| I'm unclear about how this attack works. The article says: > attackers could backdoor applications and then redistribute them Most distribution mechanisms however ship a single signed bundle, containing & thereby signing the entire application, including resources like ASARs. Any that don't sign the application are of course vulnerable to all sorts of trivial attacks (replace the whole binary with anything you like). To make this a danger from a distribution POV, it seems you would need the application to be partly signed; i.e. the executable but not the included resources. Where does that happen? For macOS for example, all resources (including ASAR files) are signed, and macOS makes it intentionally difficult to install anything that isn't signed. Similarly for Windows you'll see large warnings if you open an unsigned application; Electron apps are almost always distributed as a single signed installer exe file, including the ASAR file. On Linux it depends wildly, but most of the time either the entire package (e.g. a deb from the official repos) is signed, or nothing is signed and you're vulnerable regardless. What am I missing? (I'm not addressing the risk of altering an already-installed application - that's a separate attack also mentioned, but requires local access to rewrite files on the target machine, at which stage there's many other options) EDIT: URL has now been updated, here I'm discussing points from https://arstechnica.com/information-technology/2019/08/skype.... The post now referenced doesn't mention redistribution, and I suspect that in fact Ars is wrong, and allowing signed redistribution of subverted versions isn't a real vulnerability here. I'd love to hear if I'm wrong though! |
I just tried this with Slack on macOS, and it launched without a single complaint about code signing.
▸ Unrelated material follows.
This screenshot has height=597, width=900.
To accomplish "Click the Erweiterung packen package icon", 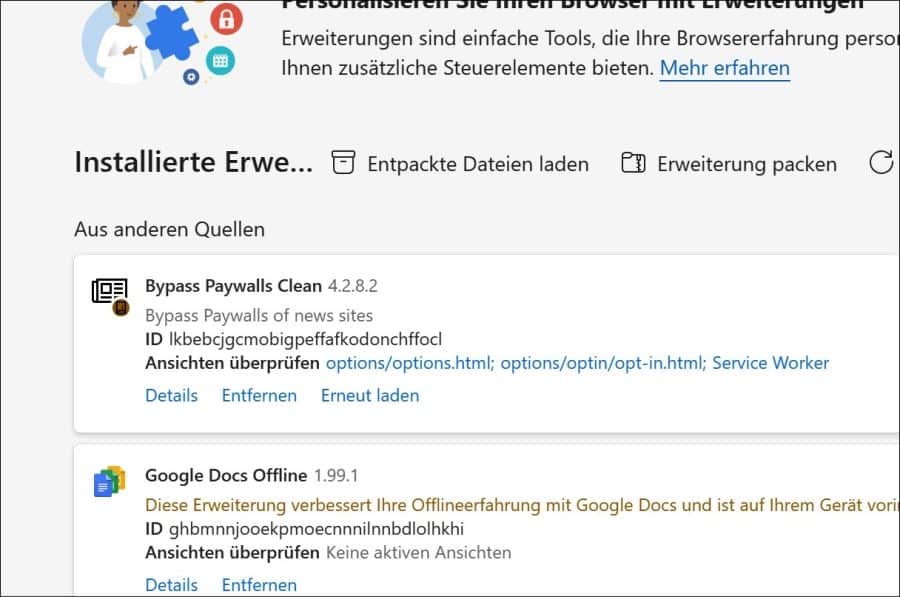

It would appear that either the ASAR files are not included in the signature, or the OS doesn't check the entire application bundle on every launch.
(Edit: That said, I needed sudo to do the mod in the first place, so I'm not about to start panicking about this as an attack vector.)
(Edit 2: As 'marshallofsound pointed out below and elsewhere, it is the latter case; the OS doesn't check the entire bundle on every launch. Which makes sense, and also means TFA is not really about Electron at all.)